» GOAL OF THE EXERCISE:
Up to and including the line containing "Click the John Kleyn purple marker icon", please reproduce the lines of the listing below, starting from the top.

(EXTRACTED INFORMATION Opens)

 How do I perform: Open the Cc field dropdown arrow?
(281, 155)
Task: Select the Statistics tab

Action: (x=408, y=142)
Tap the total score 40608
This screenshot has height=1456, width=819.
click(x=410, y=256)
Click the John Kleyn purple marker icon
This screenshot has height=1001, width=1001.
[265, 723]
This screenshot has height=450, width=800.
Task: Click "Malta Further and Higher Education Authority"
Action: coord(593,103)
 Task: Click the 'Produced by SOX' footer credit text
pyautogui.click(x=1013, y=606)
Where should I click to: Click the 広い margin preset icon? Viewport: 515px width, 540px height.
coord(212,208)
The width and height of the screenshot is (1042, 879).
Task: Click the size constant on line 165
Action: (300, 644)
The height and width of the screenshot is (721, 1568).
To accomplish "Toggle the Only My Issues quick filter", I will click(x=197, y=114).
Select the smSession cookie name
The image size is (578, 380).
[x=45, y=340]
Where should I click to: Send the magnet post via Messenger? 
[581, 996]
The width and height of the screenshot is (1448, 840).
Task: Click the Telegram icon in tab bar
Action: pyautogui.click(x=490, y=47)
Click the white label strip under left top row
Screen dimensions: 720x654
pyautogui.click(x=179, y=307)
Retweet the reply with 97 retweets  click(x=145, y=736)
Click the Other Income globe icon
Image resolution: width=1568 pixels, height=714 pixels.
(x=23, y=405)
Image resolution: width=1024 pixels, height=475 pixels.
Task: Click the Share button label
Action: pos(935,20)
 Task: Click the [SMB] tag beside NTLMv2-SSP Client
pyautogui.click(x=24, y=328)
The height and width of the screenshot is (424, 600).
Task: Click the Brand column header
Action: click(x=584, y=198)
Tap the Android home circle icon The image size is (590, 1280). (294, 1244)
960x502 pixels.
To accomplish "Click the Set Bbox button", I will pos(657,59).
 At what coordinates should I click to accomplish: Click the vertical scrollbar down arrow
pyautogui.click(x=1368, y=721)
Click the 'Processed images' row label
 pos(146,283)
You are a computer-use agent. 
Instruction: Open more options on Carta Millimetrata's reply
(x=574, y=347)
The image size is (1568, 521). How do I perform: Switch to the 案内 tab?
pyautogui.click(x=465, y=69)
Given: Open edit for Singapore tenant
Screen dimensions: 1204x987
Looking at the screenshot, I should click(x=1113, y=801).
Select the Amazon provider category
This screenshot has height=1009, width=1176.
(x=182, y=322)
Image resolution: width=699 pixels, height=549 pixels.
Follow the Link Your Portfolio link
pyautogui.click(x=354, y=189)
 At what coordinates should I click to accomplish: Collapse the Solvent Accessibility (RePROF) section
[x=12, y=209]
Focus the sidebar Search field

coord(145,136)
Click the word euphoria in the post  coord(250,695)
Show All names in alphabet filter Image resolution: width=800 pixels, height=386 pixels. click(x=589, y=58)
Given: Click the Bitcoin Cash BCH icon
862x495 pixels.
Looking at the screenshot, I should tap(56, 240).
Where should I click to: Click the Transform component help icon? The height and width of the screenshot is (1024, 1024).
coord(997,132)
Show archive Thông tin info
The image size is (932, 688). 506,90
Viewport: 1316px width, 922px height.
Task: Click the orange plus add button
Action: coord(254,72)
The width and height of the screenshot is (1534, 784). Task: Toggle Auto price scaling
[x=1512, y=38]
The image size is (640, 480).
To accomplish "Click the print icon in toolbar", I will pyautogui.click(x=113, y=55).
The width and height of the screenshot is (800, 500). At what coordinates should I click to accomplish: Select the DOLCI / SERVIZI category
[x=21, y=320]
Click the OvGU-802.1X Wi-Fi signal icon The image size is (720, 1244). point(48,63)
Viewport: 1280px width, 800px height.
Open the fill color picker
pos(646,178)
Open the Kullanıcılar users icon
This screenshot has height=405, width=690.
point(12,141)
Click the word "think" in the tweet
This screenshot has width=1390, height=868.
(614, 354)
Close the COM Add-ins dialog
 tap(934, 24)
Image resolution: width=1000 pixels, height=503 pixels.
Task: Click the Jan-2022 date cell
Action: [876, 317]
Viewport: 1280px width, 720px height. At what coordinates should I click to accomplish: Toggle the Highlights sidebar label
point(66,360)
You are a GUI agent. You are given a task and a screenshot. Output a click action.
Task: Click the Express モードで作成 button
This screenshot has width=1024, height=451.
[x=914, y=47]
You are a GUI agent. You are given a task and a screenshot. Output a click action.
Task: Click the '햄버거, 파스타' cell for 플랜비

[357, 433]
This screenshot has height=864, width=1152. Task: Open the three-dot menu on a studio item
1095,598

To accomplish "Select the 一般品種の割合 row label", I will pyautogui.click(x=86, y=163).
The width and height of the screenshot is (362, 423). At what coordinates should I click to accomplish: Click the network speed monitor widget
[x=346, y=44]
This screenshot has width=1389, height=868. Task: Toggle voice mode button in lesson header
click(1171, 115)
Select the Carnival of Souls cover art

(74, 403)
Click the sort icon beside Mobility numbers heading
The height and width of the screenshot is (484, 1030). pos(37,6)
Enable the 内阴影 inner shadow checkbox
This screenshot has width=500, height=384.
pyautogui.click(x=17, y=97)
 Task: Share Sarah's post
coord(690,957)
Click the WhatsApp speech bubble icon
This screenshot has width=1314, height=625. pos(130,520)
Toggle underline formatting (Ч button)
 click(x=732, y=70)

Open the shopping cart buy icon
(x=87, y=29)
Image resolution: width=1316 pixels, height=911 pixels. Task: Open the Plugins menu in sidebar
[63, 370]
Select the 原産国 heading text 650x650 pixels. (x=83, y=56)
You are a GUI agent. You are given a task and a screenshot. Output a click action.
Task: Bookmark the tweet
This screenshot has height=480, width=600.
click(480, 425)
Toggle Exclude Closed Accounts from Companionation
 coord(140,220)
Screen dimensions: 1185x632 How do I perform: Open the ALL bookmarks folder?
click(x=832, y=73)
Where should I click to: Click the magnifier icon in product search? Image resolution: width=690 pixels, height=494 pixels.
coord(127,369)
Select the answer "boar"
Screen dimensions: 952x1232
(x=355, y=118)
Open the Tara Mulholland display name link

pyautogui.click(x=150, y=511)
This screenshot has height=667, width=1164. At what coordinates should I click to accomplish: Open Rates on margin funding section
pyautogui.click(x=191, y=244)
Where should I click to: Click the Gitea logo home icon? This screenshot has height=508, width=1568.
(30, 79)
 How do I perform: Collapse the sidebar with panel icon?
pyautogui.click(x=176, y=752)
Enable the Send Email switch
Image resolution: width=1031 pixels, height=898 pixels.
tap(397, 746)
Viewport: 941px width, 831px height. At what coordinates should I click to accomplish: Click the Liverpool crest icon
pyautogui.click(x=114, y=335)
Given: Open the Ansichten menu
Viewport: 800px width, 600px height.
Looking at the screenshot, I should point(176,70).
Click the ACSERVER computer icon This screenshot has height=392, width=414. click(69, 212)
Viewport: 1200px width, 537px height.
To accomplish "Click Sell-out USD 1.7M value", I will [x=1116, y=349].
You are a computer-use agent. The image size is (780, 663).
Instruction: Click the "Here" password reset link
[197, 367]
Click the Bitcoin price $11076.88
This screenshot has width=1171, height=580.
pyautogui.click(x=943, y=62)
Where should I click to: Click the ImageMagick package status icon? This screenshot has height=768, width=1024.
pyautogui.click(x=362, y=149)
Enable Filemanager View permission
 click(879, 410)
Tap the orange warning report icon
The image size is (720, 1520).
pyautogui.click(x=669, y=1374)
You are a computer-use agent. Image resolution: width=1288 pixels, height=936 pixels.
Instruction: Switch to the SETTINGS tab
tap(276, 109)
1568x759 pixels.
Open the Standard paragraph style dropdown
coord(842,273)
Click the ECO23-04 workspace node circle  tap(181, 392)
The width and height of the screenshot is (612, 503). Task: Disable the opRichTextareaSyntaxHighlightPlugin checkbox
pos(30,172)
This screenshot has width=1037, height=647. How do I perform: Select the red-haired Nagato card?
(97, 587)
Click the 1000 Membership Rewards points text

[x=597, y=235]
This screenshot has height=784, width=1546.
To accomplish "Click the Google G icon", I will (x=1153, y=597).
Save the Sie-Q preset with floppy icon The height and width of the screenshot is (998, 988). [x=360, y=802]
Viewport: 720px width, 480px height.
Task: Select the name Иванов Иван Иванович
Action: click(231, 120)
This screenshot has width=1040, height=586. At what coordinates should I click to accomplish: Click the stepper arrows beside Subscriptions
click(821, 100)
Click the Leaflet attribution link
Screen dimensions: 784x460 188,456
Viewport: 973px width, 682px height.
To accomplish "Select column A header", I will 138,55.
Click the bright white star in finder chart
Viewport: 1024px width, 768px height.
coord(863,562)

(EXTRACTED INFORMATION Closes)

» ANSWER TO THIS TASK:
 How do I perform: Open the Cc field dropdown arrow?
(281, 155)
Task: Select the Statistics tab

Action: (x=408, y=142)
Tap the total score 40608
This screenshot has height=1456, width=819.
click(x=410, y=256)
Click the John Kleyn purple marker icon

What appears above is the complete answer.